• About this task:
After finding the line with "1906年 (1254, 456)" in the entries below, retype exactly each line from there through the line with "1933年 (1220, 714)", including that final line.

╔══

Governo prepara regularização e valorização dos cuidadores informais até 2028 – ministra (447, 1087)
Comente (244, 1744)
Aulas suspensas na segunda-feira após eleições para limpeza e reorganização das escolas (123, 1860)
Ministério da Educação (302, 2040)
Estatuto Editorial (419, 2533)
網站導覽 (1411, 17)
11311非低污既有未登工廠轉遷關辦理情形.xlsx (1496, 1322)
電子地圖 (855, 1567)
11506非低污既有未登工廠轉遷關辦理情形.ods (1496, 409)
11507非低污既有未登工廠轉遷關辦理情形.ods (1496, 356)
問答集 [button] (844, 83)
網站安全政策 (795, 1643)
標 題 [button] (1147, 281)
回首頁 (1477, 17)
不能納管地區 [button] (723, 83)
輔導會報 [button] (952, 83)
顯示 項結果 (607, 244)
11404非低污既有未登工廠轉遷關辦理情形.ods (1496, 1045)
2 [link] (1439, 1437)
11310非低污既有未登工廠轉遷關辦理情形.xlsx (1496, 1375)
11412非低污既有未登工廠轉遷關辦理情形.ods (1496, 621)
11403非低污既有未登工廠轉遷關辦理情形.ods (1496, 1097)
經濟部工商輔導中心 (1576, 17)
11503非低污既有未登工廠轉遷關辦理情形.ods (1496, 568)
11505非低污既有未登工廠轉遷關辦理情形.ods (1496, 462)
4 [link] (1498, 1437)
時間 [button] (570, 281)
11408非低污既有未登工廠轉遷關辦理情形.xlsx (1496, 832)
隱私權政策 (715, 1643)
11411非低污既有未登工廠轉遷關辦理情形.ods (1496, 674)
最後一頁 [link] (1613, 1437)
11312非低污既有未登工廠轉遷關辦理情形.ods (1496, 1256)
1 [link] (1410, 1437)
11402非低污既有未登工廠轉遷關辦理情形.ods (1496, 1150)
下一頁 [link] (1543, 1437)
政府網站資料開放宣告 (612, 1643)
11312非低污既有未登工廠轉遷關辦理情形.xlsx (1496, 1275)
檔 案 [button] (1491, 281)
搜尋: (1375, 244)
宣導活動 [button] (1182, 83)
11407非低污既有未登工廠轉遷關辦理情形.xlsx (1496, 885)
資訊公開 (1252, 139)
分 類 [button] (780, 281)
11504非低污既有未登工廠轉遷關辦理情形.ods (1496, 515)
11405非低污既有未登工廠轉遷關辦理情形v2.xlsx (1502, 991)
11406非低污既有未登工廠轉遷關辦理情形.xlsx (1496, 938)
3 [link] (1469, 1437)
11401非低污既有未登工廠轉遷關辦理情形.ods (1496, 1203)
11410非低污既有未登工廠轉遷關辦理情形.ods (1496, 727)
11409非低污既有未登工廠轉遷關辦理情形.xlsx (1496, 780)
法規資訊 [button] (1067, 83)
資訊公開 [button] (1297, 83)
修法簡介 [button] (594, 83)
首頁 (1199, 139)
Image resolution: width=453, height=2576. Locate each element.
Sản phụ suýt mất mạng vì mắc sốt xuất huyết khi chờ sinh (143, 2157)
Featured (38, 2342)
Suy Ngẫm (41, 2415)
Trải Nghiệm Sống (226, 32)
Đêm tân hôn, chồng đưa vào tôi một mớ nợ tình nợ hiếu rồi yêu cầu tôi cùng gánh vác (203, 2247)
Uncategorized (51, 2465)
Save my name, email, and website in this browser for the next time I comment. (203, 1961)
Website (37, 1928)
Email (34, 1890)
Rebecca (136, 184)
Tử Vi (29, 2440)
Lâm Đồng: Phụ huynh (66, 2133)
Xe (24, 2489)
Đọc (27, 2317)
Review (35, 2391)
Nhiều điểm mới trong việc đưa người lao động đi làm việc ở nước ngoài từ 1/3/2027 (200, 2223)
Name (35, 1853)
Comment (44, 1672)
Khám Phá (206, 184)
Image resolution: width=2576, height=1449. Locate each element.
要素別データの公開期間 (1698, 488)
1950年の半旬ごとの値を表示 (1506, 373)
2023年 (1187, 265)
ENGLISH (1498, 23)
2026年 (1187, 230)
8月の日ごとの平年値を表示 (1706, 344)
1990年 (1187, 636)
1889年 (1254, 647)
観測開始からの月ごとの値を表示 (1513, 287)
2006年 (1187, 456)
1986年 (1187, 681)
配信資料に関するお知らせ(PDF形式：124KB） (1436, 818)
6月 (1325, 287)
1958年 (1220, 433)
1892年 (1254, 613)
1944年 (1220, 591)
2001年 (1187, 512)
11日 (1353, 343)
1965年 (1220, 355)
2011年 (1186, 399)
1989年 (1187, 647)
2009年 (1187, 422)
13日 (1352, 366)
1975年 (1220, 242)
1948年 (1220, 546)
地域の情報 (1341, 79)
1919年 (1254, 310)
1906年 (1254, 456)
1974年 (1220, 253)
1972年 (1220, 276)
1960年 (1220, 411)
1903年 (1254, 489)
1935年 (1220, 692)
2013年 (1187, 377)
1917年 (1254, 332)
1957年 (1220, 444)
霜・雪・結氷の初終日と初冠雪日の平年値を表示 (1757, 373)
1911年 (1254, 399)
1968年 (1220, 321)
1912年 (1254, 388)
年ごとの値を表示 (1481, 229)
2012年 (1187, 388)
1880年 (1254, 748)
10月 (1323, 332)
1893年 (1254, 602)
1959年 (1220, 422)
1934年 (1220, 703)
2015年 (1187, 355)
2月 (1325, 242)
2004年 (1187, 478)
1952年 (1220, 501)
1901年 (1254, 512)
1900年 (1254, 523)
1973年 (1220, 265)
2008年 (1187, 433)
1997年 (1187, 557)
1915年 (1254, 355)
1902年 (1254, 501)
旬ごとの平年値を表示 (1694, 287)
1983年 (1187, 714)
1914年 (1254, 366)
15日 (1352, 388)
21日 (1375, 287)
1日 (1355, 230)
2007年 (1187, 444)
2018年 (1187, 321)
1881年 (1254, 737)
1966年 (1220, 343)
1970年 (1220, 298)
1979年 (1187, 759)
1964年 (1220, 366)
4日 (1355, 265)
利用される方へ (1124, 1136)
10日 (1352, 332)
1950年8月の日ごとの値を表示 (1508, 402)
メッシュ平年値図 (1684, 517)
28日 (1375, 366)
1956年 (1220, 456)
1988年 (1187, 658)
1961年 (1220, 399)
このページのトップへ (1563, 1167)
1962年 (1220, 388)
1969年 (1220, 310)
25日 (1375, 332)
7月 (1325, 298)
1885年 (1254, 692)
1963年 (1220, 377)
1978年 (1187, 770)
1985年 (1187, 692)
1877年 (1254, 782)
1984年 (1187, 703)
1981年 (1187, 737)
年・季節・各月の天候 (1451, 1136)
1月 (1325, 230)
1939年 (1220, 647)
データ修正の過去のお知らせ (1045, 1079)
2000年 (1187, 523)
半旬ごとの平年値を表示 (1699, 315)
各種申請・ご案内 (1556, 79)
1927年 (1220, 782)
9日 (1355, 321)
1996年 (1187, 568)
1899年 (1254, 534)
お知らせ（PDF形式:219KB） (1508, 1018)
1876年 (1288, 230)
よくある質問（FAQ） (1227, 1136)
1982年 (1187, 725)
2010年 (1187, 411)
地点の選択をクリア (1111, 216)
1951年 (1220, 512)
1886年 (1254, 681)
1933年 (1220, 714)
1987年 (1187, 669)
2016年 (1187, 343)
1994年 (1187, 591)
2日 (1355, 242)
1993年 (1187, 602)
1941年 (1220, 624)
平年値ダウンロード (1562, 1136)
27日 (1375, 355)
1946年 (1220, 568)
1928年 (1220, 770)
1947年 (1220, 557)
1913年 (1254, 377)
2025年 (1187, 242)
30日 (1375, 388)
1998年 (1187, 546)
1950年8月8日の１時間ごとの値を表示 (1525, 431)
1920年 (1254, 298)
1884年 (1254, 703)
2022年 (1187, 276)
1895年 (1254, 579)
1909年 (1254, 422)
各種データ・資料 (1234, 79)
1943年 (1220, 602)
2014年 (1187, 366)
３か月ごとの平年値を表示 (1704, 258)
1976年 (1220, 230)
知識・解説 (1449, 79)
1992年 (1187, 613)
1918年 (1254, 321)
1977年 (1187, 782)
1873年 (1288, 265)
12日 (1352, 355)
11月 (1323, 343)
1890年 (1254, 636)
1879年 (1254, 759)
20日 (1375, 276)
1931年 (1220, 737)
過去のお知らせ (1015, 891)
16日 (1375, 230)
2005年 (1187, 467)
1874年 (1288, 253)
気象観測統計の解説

╚══

• Solution to this problem:
1906年 (1254, 456)
1974年 (1220, 253)
1972年 (1220, 276)
1960年 (1220, 411)
1903年 (1254, 489)
1935年 (1220, 692)
2013年 (1187, 377)
1917年 (1254, 332)
1957年 (1220, 444)
霜・雪・結氷の初終日と初冠雪日の平年値を表示 (1757, 373)
1911年 (1254, 399)
1968年 (1220, 321)
1912年 (1254, 388)
年ごとの値を表示 (1481, 229)
2012年 (1187, 388)
1880年 (1254, 748)
10月 (1323, 332)
1893年 (1254, 602)
1959年 (1220, 422)
1934年 (1220, 703)
2015年 (1187, 355)
2月 (1325, 242)
2004年 (1187, 478)
1952年 (1220, 501)
1901年 (1254, 512)
1900年 (1254, 523)
1973年 (1220, 265)
2008年 (1187, 433)
1997年 (1187, 557)
1915年 (1254, 355)
1902年 (1254, 501)
旬ごとの平年値を表示 (1694, 287)
1983年 (1187, 714)
1914年 (1254, 366)
15日 (1352, 388)
21日 (1375, 287)
1日 (1355, 230)
2007年 (1187, 444)
2018年 (1187, 321)
1881年 (1254, 737)
1966年 (1220, 343)
1970年 (1220, 298)
1979年 (1187, 759)
1964年 (1220, 366)
4日 (1355, 265)
利用される方へ (1124, 1136)
10日 (1352, 332)
1950年8月の日ごとの値を表示 (1508, 402)
メッシュ平年値図 (1684, 517)
28日 (1375, 366)
1956年 (1220, 456)
1988年 (1187, 658)
1961年 (1220, 399)
このページのトップへ (1563, 1167)
1962年 (1220, 388)
1969年 (1220, 310)
25日 (1375, 332)
7月 (1325, 298)
1885年 (1254, 692)
1963年 (1220, 377)
1978年 (1187, 770)
1985年 (1187, 692)
1877年 (1254, 782)
1984年 (1187, 703)
1981年 (1187, 737)
年・季節・各月の天候 (1451, 1136)
1月 (1325, 230)
1939年 (1220, 647)
データ修正の過去のお知らせ (1045, 1079)
2000年 (1187, 523)
半旬ごとの平年値を表示 (1699, 315)
各種申請・ご案内 (1556, 79)
1927年 (1220, 782)
9日 (1355, 321)
1996年 (1187, 568)
1899年 (1254, 534)
お知らせ（PDF形式:219KB） (1508, 1018)
1876年 (1288, 230)
よくある質問（FAQ） (1227, 1136)
1982年 (1187, 725)
2010年 (1187, 411)
地点の選択をクリア (1111, 216)
1951年 (1220, 512)
1886年 (1254, 681)
1933年 (1220, 714)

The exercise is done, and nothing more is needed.